::: Material for this task

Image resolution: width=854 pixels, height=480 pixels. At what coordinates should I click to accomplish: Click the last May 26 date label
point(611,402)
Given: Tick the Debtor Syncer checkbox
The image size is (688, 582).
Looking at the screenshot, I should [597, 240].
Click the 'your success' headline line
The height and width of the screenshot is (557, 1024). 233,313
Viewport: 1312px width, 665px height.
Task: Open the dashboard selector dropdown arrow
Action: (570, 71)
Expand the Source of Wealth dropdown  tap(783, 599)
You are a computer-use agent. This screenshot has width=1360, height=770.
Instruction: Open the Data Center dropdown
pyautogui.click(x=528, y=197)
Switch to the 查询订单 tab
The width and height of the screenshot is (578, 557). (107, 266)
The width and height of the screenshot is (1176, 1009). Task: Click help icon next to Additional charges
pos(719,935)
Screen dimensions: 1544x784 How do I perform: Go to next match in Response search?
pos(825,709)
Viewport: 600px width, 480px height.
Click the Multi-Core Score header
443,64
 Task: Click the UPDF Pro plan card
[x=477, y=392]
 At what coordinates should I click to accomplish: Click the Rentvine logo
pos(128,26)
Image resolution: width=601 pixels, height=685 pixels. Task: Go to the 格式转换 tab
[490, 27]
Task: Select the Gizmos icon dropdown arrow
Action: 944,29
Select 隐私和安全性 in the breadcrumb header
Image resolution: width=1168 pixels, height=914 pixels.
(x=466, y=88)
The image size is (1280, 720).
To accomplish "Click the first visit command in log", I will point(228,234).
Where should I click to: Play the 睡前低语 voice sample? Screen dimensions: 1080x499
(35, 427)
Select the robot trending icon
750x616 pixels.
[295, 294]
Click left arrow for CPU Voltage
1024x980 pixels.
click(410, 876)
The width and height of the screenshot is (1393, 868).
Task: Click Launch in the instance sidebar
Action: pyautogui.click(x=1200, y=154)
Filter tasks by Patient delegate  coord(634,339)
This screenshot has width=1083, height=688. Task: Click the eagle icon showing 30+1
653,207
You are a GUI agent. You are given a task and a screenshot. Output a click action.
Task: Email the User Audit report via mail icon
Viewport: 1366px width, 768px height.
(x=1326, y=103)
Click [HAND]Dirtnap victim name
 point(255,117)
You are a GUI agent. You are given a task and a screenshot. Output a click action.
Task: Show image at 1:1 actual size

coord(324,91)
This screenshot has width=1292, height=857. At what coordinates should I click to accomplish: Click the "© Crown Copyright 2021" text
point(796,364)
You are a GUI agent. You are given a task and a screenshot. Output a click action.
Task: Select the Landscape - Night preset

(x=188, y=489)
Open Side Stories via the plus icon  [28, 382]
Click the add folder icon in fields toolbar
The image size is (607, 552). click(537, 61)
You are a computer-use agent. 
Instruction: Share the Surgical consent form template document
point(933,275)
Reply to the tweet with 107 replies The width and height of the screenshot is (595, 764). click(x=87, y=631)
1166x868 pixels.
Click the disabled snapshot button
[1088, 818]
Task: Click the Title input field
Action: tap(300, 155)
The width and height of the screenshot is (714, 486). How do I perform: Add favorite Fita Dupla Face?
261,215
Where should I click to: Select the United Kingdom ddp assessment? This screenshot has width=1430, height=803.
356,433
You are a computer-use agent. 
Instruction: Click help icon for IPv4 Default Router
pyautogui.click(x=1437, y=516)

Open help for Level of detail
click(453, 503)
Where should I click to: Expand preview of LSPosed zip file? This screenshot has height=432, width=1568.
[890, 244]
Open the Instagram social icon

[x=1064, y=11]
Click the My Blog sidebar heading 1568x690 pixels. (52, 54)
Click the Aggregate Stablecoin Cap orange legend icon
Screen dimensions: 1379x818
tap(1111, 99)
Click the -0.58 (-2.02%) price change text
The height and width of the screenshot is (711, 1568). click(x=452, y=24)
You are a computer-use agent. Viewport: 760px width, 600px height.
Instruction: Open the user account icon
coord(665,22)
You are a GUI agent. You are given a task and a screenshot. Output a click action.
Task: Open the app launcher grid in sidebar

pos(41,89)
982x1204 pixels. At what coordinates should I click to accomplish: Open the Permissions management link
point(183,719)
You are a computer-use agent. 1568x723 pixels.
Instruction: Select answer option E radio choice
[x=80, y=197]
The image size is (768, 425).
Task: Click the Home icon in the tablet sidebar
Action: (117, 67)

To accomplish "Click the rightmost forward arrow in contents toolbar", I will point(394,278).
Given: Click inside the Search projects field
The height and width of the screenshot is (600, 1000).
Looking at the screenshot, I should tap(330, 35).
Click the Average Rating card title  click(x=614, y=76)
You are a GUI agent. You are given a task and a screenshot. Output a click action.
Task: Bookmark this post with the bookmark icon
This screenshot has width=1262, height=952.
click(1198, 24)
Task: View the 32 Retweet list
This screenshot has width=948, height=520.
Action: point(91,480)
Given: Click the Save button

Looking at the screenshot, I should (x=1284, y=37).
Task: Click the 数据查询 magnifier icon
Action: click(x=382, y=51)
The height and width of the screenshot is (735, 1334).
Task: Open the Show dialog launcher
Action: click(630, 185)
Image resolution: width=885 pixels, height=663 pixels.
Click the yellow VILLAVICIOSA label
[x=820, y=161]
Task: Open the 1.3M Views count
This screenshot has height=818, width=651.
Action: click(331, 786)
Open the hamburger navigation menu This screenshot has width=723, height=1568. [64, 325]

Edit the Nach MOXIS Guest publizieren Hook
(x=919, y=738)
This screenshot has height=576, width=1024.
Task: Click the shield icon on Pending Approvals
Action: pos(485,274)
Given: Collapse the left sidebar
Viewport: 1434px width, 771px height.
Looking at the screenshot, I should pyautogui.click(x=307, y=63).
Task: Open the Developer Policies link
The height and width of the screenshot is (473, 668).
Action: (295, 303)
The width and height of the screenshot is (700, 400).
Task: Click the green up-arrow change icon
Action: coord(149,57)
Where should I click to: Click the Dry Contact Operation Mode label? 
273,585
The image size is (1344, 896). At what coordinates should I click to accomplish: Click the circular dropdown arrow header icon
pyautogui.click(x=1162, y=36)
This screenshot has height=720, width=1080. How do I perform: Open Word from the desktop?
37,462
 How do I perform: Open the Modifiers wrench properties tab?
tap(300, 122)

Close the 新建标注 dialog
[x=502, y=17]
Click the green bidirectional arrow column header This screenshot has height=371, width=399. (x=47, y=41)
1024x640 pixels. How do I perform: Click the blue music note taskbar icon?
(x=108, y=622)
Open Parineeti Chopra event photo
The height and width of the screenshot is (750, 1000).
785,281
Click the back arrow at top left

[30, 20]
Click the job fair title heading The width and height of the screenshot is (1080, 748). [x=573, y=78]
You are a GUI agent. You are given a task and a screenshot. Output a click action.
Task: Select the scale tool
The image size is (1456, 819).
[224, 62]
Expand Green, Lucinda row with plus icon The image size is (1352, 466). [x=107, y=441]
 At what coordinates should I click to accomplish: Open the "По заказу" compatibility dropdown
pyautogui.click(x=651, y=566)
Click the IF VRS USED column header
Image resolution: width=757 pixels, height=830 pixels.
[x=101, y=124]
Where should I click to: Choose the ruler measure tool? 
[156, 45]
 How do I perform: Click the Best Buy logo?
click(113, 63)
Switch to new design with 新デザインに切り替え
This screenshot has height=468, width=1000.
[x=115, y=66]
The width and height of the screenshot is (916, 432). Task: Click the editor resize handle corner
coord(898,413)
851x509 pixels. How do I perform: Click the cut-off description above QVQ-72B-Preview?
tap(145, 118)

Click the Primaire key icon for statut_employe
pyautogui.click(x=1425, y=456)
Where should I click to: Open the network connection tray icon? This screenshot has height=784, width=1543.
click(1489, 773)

::::::

# Work instructions:
All the entries should be written out again precisely.

# Your solution:
Image resolution: width=854 pixels, height=480 pixels. At what coordinates should I click to accomplish: Click the last May 26 date label
point(611,402)
Given: Tick the Debtor Syncer checkbox
The image size is (688, 582).
Looking at the screenshot, I should [597, 240].
Click the 'your success' headline line
The height and width of the screenshot is (557, 1024). 233,313
Viewport: 1312px width, 665px height.
Task: Open the dashboard selector dropdown arrow
Action: (570, 71)
Expand the Source of Wealth dropdown  tap(783, 599)
You are a computer-use agent. This screenshot has width=1360, height=770.
Instruction: Open the Data Center dropdown
pyautogui.click(x=528, y=197)
Switch to the 查询订单 tab
The width and height of the screenshot is (578, 557). (107, 266)
The width and height of the screenshot is (1176, 1009). Task: Click help icon next to Additional charges
pos(719,935)
Screen dimensions: 1544x784 How do I perform: Go to next match in Response search?
pos(825,709)
Viewport: 600px width, 480px height.
Click the Multi-Core Score header
443,64
 Task: Click the UPDF Pro plan card
[x=477, y=392]
 At what coordinates should I click to accomplish: Click the Rentvine logo
pos(128,26)
Image resolution: width=601 pixels, height=685 pixels. Task: Go to the 格式转换 tab
[490, 27]
Task: Select the Gizmos icon dropdown arrow
Action: 944,29
Select 隐私和安全性 in the breadcrumb header
Image resolution: width=1168 pixels, height=914 pixels.
(x=466, y=88)
The image size is (1280, 720).
To accomplish "Click the first visit command in log", I will point(228,234).
Where should I click to: Play the 睡前低语 voice sample? Screen dimensions: 1080x499
(35, 427)
Select the robot trending icon
750x616 pixels.
[295, 294]
Click left arrow for CPU Voltage
1024x980 pixels.
click(410, 876)
The width and height of the screenshot is (1393, 868).
Task: Click Launch in the instance sidebar
Action: pyautogui.click(x=1200, y=154)
Filter tasks by Patient delegate  coord(634,339)
This screenshot has width=1083, height=688. Task: Click the eagle icon showing 30+1
653,207
You are a GUI agent. You are given a task and a screenshot. Output a click action.
Task: Email the User Audit report via mail icon
Viewport: 1366px width, 768px height.
(x=1326, y=103)
Click [HAND]Dirtnap victim name
 point(255,117)
You are a GUI agent. You are given a task and a screenshot. Output a click action.
Task: Show image at 1:1 actual size

coord(324,91)
This screenshot has width=1292, height=857. At what coordinates should I click to accomplish: Click the "© Crown Copyright 2021" text
point(796,364)
You are a GUI agent. You are given a task and a screenshot. Output a click action.
Task: Select the Landscape - Night preset

(x=188, y=489)
Open Side Stories via the plus icon  [28, 382]
Click the add folder icon in fields toolbar
The image size is (607, 552). click(537, 61)
You are a computer-use agent. 
Instruction: Share the Surgical consent form template document
point(933,275)
Reply to the tweet with 107 replies The width and height of the screenshot is (595, 764). click(x=87, y=631)
1166x868 pixels.
Click the disabled snapshot button
[1088, 818]
Task: Click the Title input field
Action: tap(300, 155)
The width and height of the screenshot is (714, 486). How do I perform: Add favorite Fita Dupla Face?
261,215
Where should I click to: Select the United Kingdom ddp assessment? This screenshot has width=1430, height=803.
356,433
You are a computer-use agent. 
Instruction: Click help icon for IPv4 Default Router
pyautogui.click(x=1437, y=516)

Open help for Level of detail
click(453, 503)
Where should I click to: Expand preview of LSPosed zip file? This screenshot has height=432, width=1568.
[890, 244]
Open the Instagram social icon

[x=1064, y=11]
Click the My Blog sidebar heading 1568x690 pixels. (52, 54)
Click the Aggregate Stablecoin Cap orange legend icon
Screen dimensions: 1379x818
tap(1111, 99)
Click the -0.58 (-2.02%) price change text
The height and width of the screenshot is (711, 1568). click(x=452, y=24)
You are a computer-use agent. Viewport: 760px width, 600px height.
Instruction: Open the user account icon
coord(665,22)
You are a GUI agent. You are given a task and a screenshot. Output a click action.
Task: Open the app launcher grid in sidebar

pos(41,89)
982x1204 pixels. At what coordinates should I click to accomplish: Open the Permissions management link
point(183,719)
You are a computer-use agent. 1568x723 pixels.
Instruction: Select answer option E radio choice
[x=80, y=197]
The image size is (768, 425).
Task: Click the Home icon in the tablet sidebar
Action: (117, 67)

To accomplish "Click the rightmost forward arrow in contents toolbar", I will point(394,278).
Given: Click inside the Search projects field
The height and width of the screenshot is (600, 1000).
Looking at the screenshot, I should tap(330, 35).
Click the Average Rating card title  click(x=614, y=76)
You are a GUI agent. You are given a task and a screenshot. Output a click action.
Task: Bookmark this post with the bookmark icon
This screenshot has width=1262, height=952.
click(1198, 24)
Task: View the 32 Retweet list
This screenshot has width=948, height=520.
Action: point(91,480)
Given: Click the Save button

Looking at the screenshot, I should (x=1284, y=37).
Task: Click the 数据查询 magnifier icon
Action: click(x=382, y=51)
The height and width of the screenshot is (735, 1334).
Task: Open the Show dialog launcher
Action: click(630, 185)
Image resolution: width=885 pixels, height=663 pixels.
Click the yellow VILLAVICIOSA label
[x=820, y=161]
Task: Open the 1.3M Views count
This screenshot has height=818, width=651.
Action: click(331, 786)
Open the hamburger navigation menu This screenshot has width=723, height=1568. [64, 325]

Edit the Nach MOXIS Guest publizieren Hook
(x=919, y=738)
This screenshot has height=576, width=1024.
Task: Click the shield icon on Pending Approvals
Action: pos(485,274)
Given: Collapse the left sidebar
Viewport: 1434px width, 771px height.
Looking at the screenshot, I should pyautogui.click(x=307, y=63).
Task: Open the Developer Policies link
The height and width of the screenshot is (473, 668).
Action: (295, 303)
The width and height of the screenshot is (700, 400).
Task: Click the green up-arrow change icon
Action: coord(149,57)
Where should I click to: Click the Dry Contact Operation Mode label? 
273,585
The image size is (1344, 896). At what coordinates should I click to accomplish: Click the circular dropdown arrow header icon
pyautogui.click(x=1162, y=36)
This screenshot has height=720, width=1080. How do I perform: Open Word from the desktop?
37,462
 How do I perform: Open the Modifiers wrench properties tab?
tap(300, 122)

Close the 新建标注 dialog
[x=502, y=17]
Click the green bidirectional arrow column header This screenshot has height=371, width=399. (x=47, y=41)
1024x640 pixels. How do I perform: Click the blue music note taskbar icon?
(x=108, y=622)
Open Parineeti Chopra event photo
The height and width of the screenshot is (750, 1000).
785,281
Click the back arrow at top left

[30, 20]
Click the job fair title heading The width and height of the screenshot is (1080, 748). [x=573, y=78]
You are a GUI agent. You are given a task and a screenshot. Output a click action.
Task: Select the scale tool
The image size is (1456, 819).
[224, 62]
Expand Green, Lucinda row with plus icon The image size is (1352, 466). [x=107, y=441]
 At what coordinates should I click to accomplish: Open the "По заказу" compatibility dropdown
pyautogui.click(x=651, y=566)
Click the IF VRS USED column header
Image resolution: width=757 pixels, height=830 pixels.
[x=101, y=124]
Where should I click to: Choose the ruler measure tool? 
[156, 45]
 How do I perform: Click the Best Buy logo?
click(113, 63)
Switch to new design with 新デザインに切り替え
This screenshot has height=468, width=1000.
[x=115, y=66]
The width and height of the screenshot is (916, 432). Task: Click the editor resize handle corner
coord(898,413)
851x509 pixels. How do I perform: Click the cut-off description above QVQ-72B-Preview?
tap(145, 118)

Click the Primaire key icon for statut_employe
pyautogui.click(x=1425, y=456)
Where should I click to: Open the network connection tray icon? This screenshot has height=784, width=1543.
click(1489, 773)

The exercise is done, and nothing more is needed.